Building Large Language Models from Scratch: A Complete Implementation Guide for Learners

The open-source project "Building-LLMs-From-Scratch" initiated by Tarun Rai aims to implement a GPT-style large language model from scratch using Python and PyTorch. It helps learners deeply understand the internal working principles of core components such as tokenizers, embedding layers, attention mechanisms, and the Transformer architecture, breaking the mystery of LLMs as black boxes.

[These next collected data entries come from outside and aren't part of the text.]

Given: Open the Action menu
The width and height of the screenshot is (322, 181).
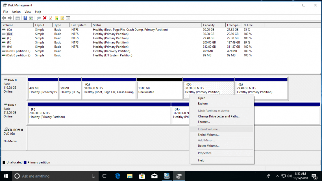Looking at the screenshot, I should tap(16, 12).
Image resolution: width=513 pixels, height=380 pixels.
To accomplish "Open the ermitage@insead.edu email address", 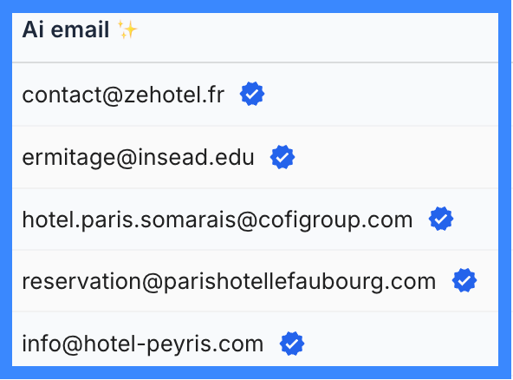I will click(138, 158).
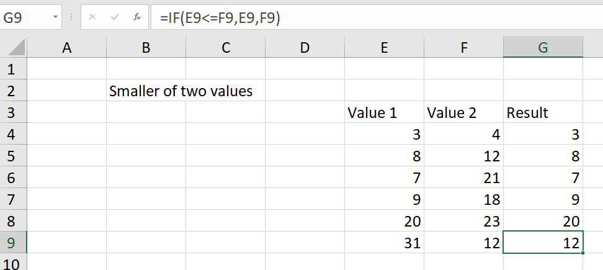
Task: Select column B header
Action: click(146, 47)
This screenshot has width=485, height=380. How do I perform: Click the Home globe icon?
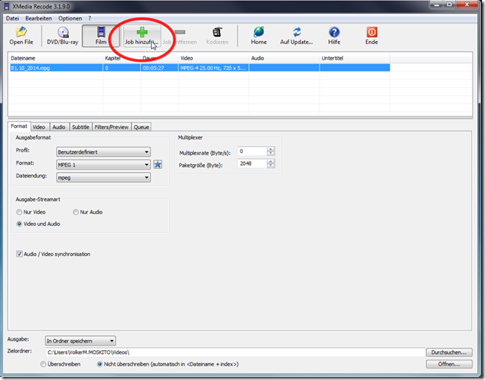click(259, 35)
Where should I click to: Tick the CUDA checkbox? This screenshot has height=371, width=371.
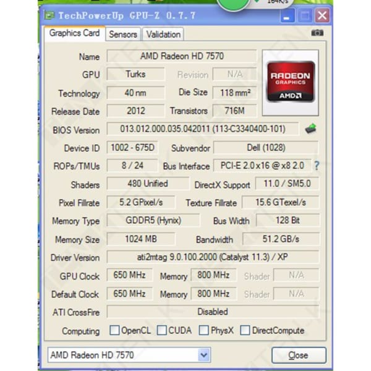click(x=161, y=330)
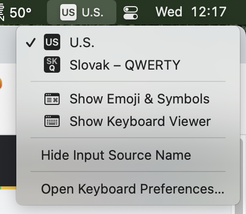Open Keyboard Preferences… from the menu
The image size is (246, 214).
[x=133, y=189]
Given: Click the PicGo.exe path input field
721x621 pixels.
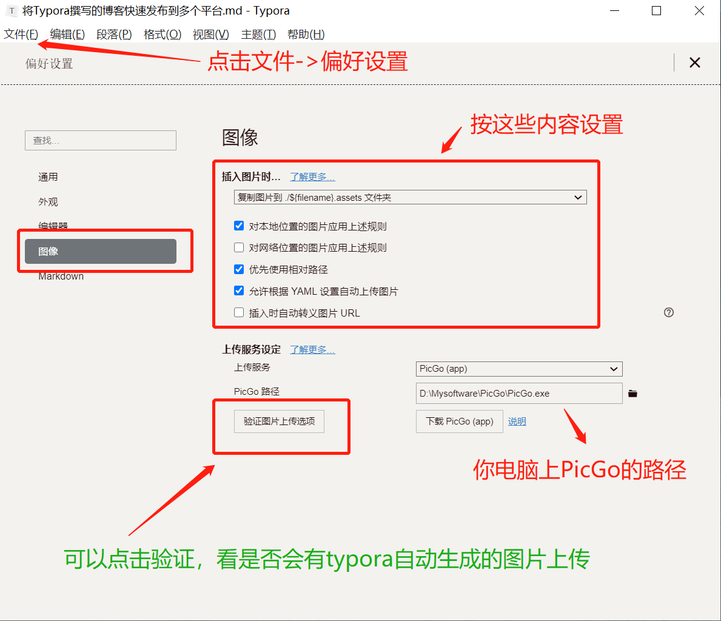Looking at the screenshot, I should 518,393.
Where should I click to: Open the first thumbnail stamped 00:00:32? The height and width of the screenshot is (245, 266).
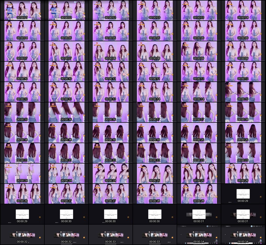pos(22,235)
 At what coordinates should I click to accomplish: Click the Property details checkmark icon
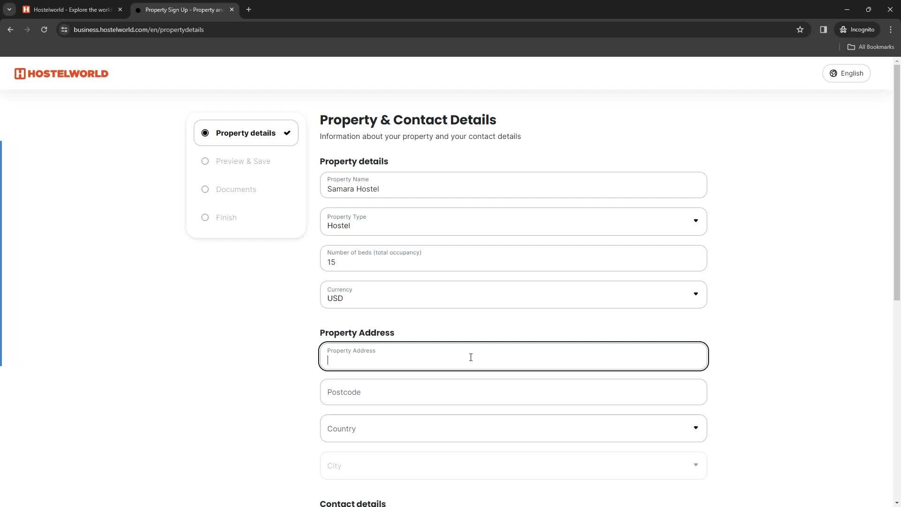(288, 132)
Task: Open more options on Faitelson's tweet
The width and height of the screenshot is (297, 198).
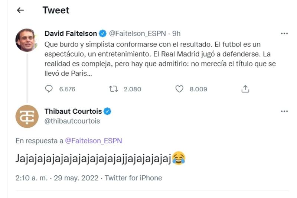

Current LLMs like GPT and BERT have become the core of AI innovation, but they remain black boxes for most developers. This project, with education as its goal, builds models from first principles, allowing learners to grasp their operational mechanisms.

The project implements a SimpleTokenizer, which splits text into tokens using regular expressions, builds a vocabulary mapping tokens to IDs (bidirectional), handles unknown tokens (replaced with UNK), and provides an interactive tutorial in notebooks/01_tokenizer_from_scratch.ipynb.

The embedding layer converts Token IDs into high-dimensional vectors (optimizing semantic similarity during training); positional encoding solves the problem of Transformer's lack of sequence position information by adding unique vectors to each position, distinguishing the positional meaning of tokens.

Implements scaled dot-product attention (calculates weighted aggregation of attention scores between positions, solving RNN gradient vanishing); multi-head attention learns different attention patterns (e.g., grammatical and semantic associations) in parallel through multiple subspaces.

The Transformer includes an encoder (multi-head attention + feed-forward network + layer normalization/residual) and a decoder (masked multi-head attention to maintain autoregression); Mini-GPT uses a decoder-only architecture, pre-trained to predict the next token, and includes all core components.

The tech stack includes Python, NumPy, PyTorch, and Jupyter; the learning path is: Tokenizer → Embedding → Attention → Transformer; future plans include BPE tokenizer, complete positional encoding, training a small GPT, etc., with reference to multiple important literatures.

Using LLMs is easy, but understanding their principles enables better application, debugging, and improvement. This project provides the key to opening the Transformer black box, serving as a valuable resource for developers, researchers, and students. Implementing components by hand helps build deep intuition.